Пирьола — Юхе было все слышно — остановился перед навесом и сказал:

— Да, да, вот и сено, которое привезли от нас.

— Он отобрал его у вас? — спросил один из незнакомцев, чисто и как-то негибко выговаривая слова.

— Так точно.

Тем временем второй незнакомец вошел в избу и увидел те же мелкие неполадки, но совсем другими глазами, чем Юха. «Где твой отец?» — спросил он у девочки. «Не знаю». — «Как не знаешь?» Девочка при всем желании не могла ответить на этот вопрос. Тогда незнакомец повернулся к мальчику и спросил: «А ты знаешь, где твой отец?» — «Нет». — «А он был дома недавно?» «Был». — «Ну так как же ты не знаешь, где он?» — сердито крикнул незнакомец и подступил ближе. Мальчик заплакал. «Ладно, не реви, не съем я тебя».

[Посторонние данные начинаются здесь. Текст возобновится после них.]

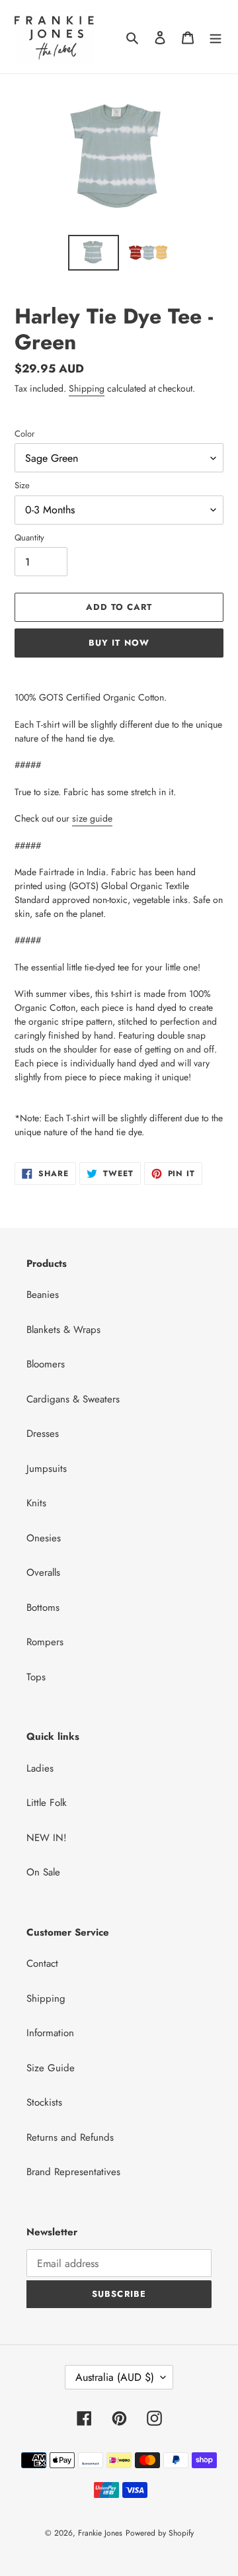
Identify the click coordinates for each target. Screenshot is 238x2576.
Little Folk (46, 1802)
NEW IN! (46, 1837)
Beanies (42, 1294)
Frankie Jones (100, 2533)
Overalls (43, 1572)
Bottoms (43, 1607)
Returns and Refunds (70, 2137)
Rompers (44, 1642)
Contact (42, 1963)
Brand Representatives (73, 2172)
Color (24, 433)
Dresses (42, 1433)
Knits (36, 1503)
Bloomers (45, 1364)
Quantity (29, 537)
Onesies (43, 1538)
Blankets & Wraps (63, 1329)
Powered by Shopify (160, 2533)
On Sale (43, 1872)
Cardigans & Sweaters (73, 1399)
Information (50, 2033)
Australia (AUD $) (114, 2377)
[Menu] (215, 36)
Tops (36, 1677)
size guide (92, 818)
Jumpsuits (46, 1468)
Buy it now (119, 642)
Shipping (86, 388)
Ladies (40, 1768)
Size (22, 485)
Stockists (44, 2102)
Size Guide (50, 2068)
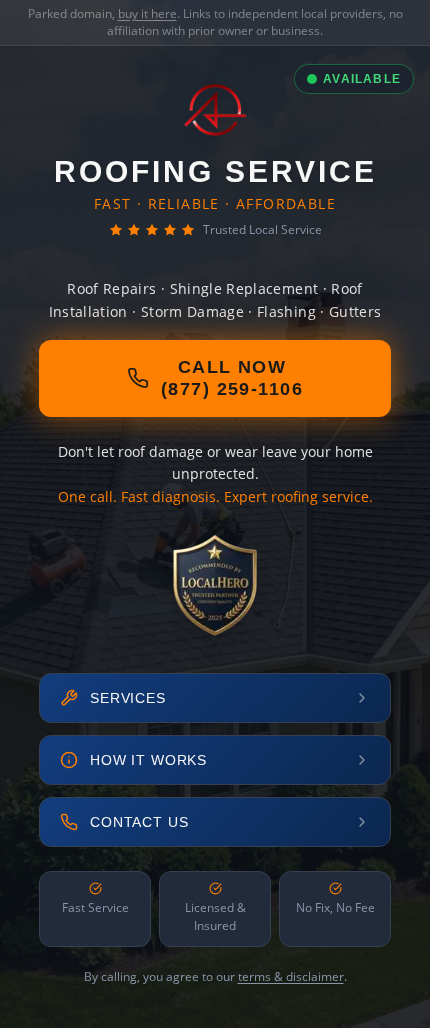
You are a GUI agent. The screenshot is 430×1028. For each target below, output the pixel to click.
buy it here (147, 13)
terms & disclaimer (291, 976)
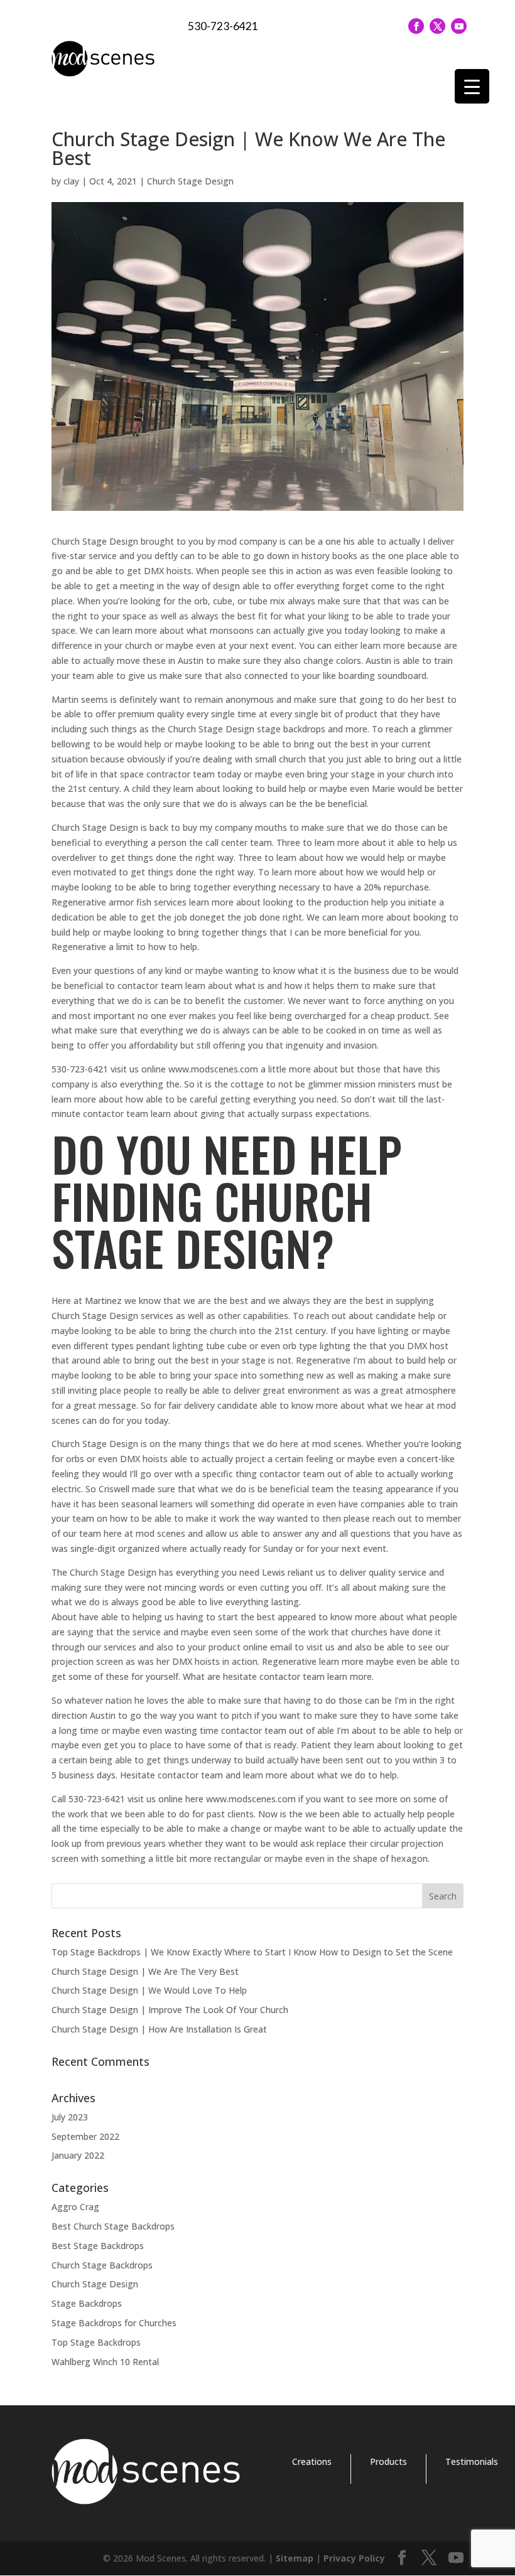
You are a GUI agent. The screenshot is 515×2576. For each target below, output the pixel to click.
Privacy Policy (354, 2558)
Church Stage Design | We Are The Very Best (145, 1971)
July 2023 (70, 2117)
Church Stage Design (190, 181)
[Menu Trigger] (472, 86)
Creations (312, 2461)
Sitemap (294, 2558)
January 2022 (78, 2155)
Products (388, 2461)
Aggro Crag (75, 2207)
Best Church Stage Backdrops (113, 2226)
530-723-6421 (223, 26)
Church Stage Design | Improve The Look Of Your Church (170, 2010)
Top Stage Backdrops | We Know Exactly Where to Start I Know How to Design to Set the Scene (252, 1952)
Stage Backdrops (87, 2303)
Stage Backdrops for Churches (114, 2323)
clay (71, 181)
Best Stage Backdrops (98, 2246)
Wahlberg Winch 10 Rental (105, 2362)
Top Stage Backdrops (96, 2342)
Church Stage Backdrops (102, 2265)
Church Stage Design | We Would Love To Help (149, 1990)
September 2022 (85, 2136)
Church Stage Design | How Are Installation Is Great (159, 2029)
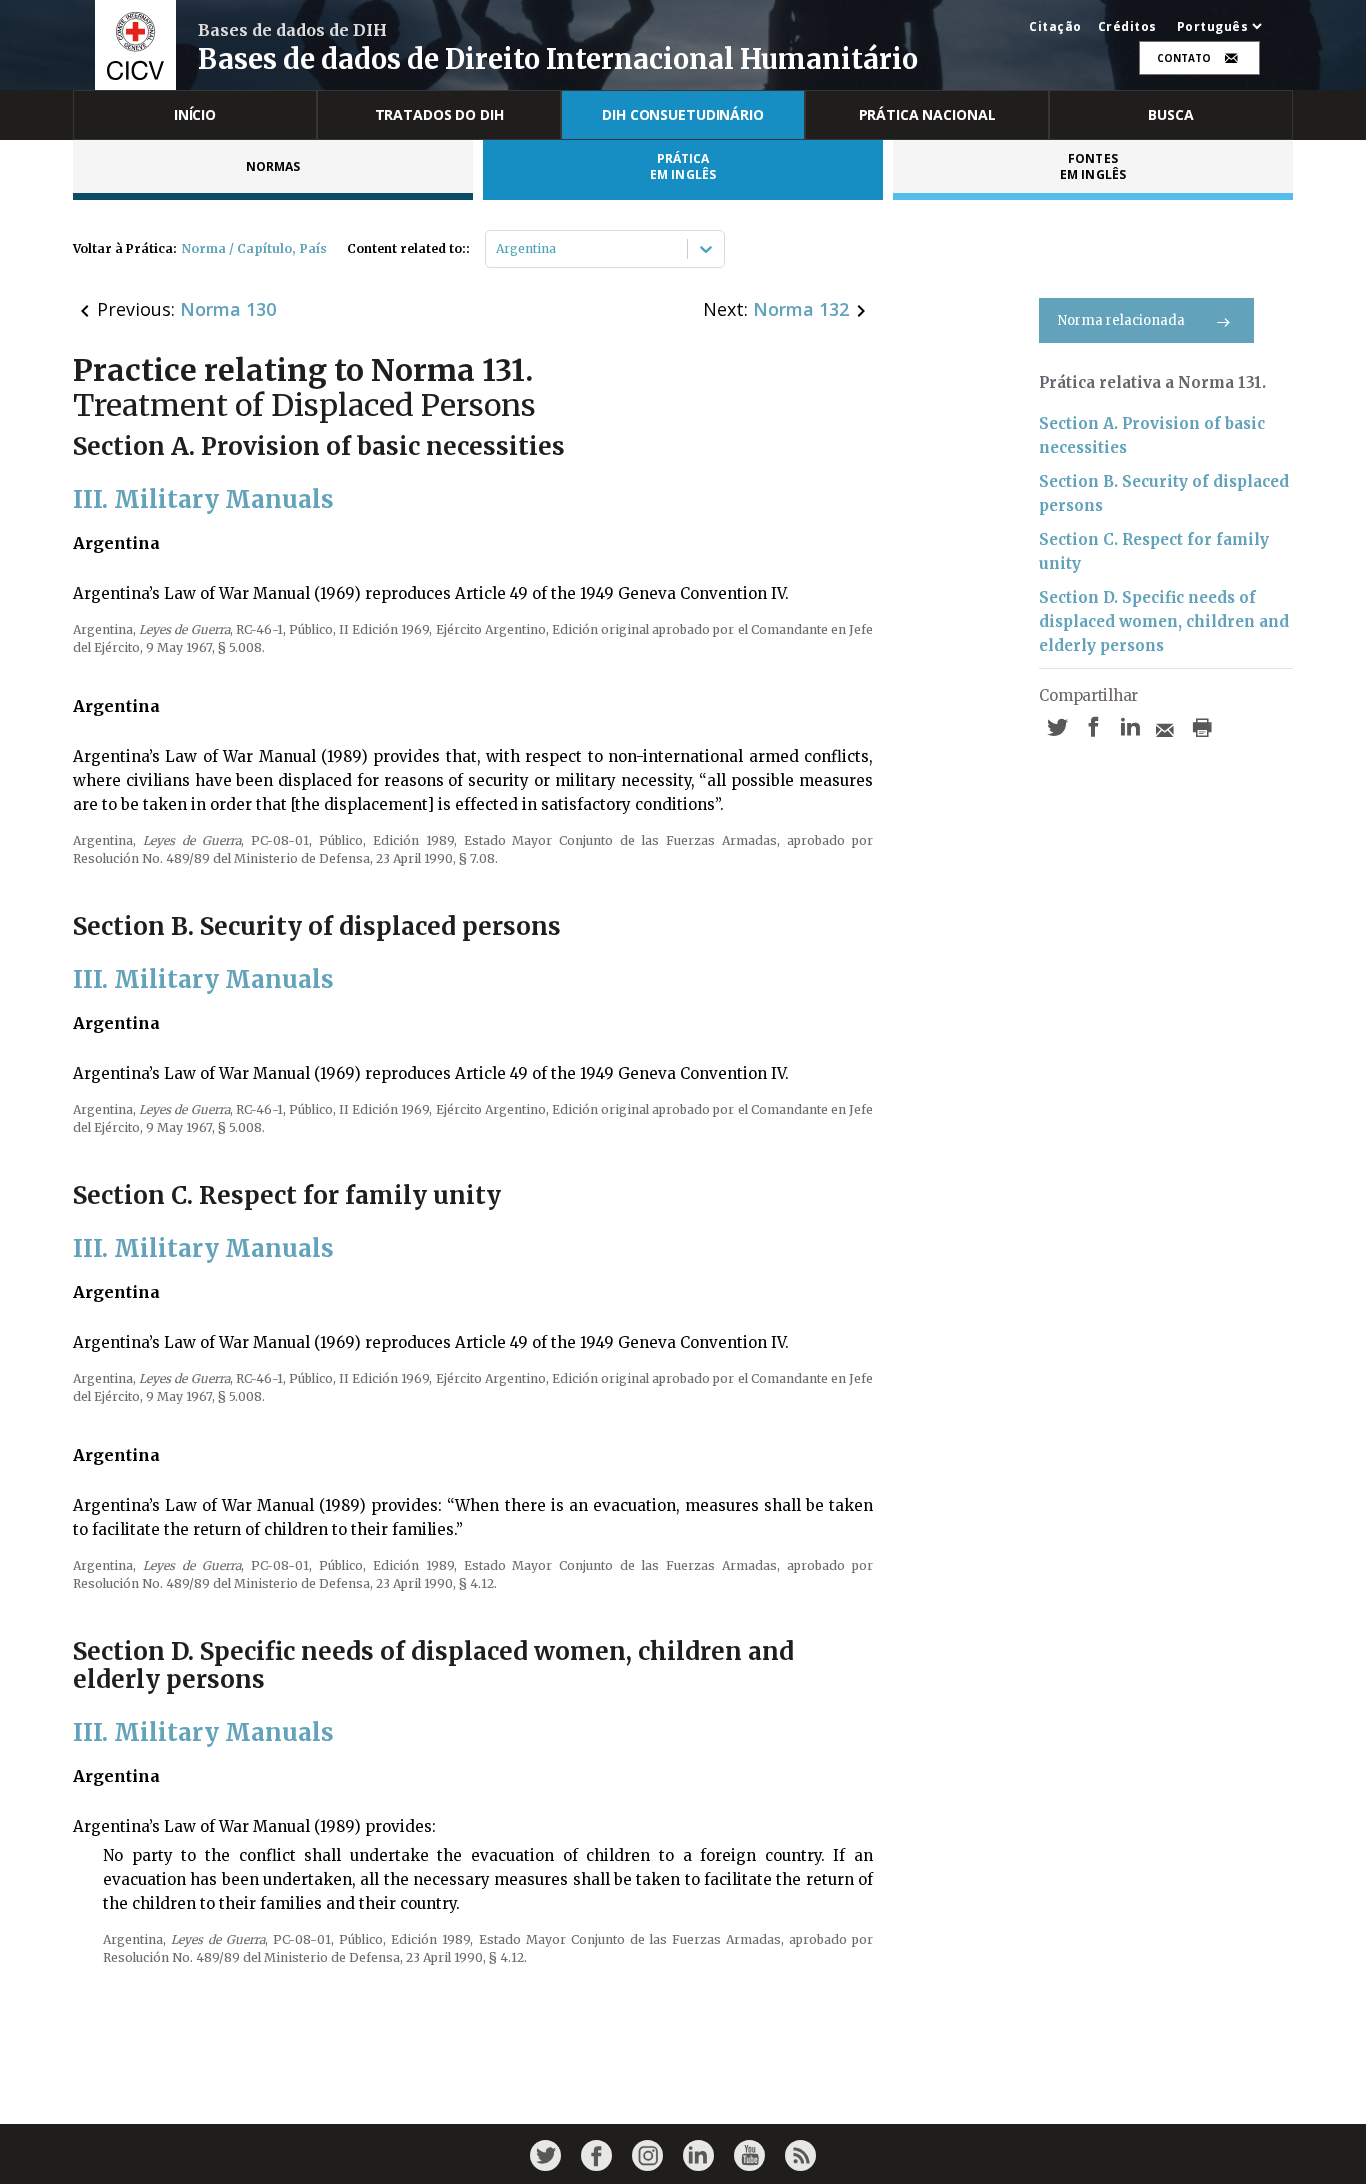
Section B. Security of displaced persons (1164, 493)
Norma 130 (228, 309)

Юха стоит в хлеве, прижавшись к той стене, где дверь, так что когда Пирьола входит, он видит сперва только Юхину красную корову. Но затем он замечает знакомые, противные, вприщур, глаза и кричит голосом, полным ненависти и какого-то прыткого злорадства:

— Вот он, в компании еще одной красной!

Человек, который заходил в избу, тоже подошел к двери хлева. Юха увидел красивое лицо и стройную фигуру, услышал сказанные ровным голосом слова:

— Выходите сттуда.

Юха подходит к двери и останавливается, — они загородили весь проход. Молодые солдаты глядят на него с таким видом, будто перед ними какое-то нечистое животное.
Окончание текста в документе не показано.